Items from a data source
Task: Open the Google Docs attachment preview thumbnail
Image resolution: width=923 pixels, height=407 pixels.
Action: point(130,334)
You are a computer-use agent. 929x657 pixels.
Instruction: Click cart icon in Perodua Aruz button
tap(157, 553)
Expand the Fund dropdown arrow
--
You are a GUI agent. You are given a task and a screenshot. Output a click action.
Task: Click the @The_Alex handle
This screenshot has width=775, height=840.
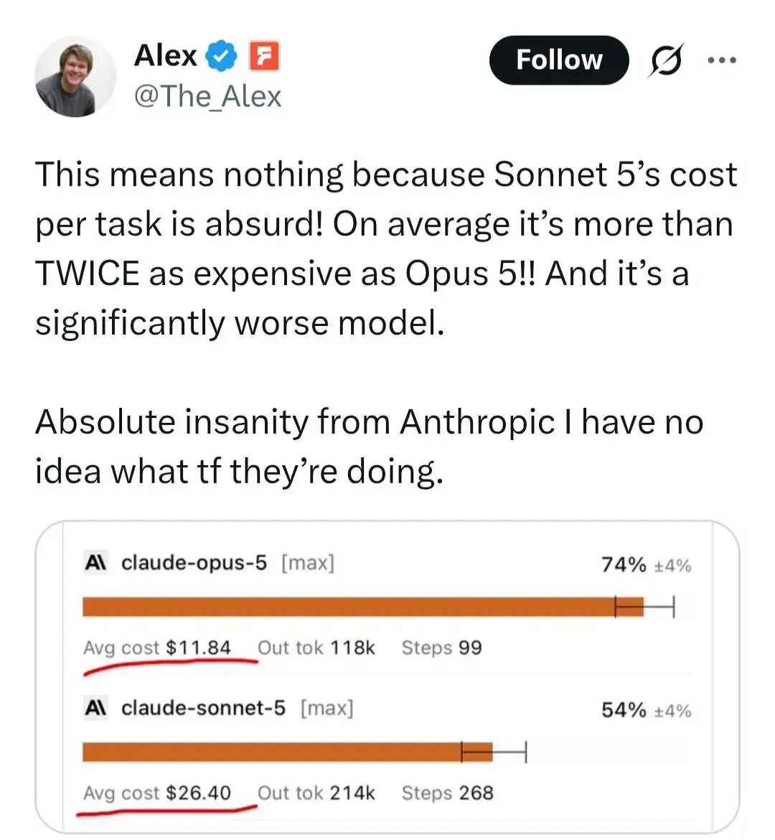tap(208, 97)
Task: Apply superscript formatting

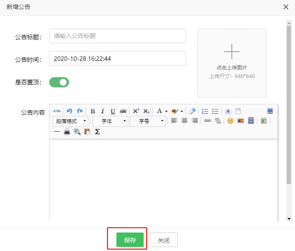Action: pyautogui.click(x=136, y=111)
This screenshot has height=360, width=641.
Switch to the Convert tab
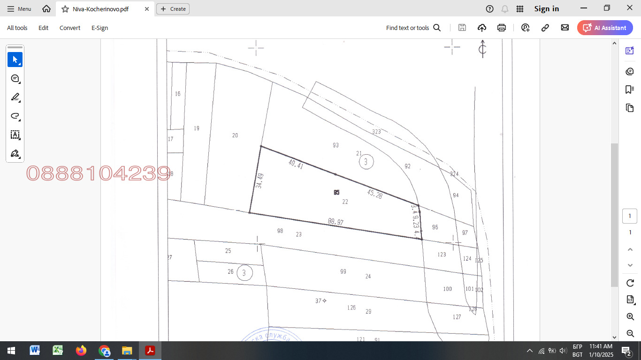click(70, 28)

WHAT YOU NEED TO DO →
Take exactly the lines from the one containing "Instruction: Click cart" through the one containing "Expand the Fund dropdown arrow" in the data above, and output them with nothing added.

RESPONSE TO THIS TASK →
Instruction: Click cart icon in Perodua Aruz button
tap(157, 553)
Expand the Fund dropdown arrow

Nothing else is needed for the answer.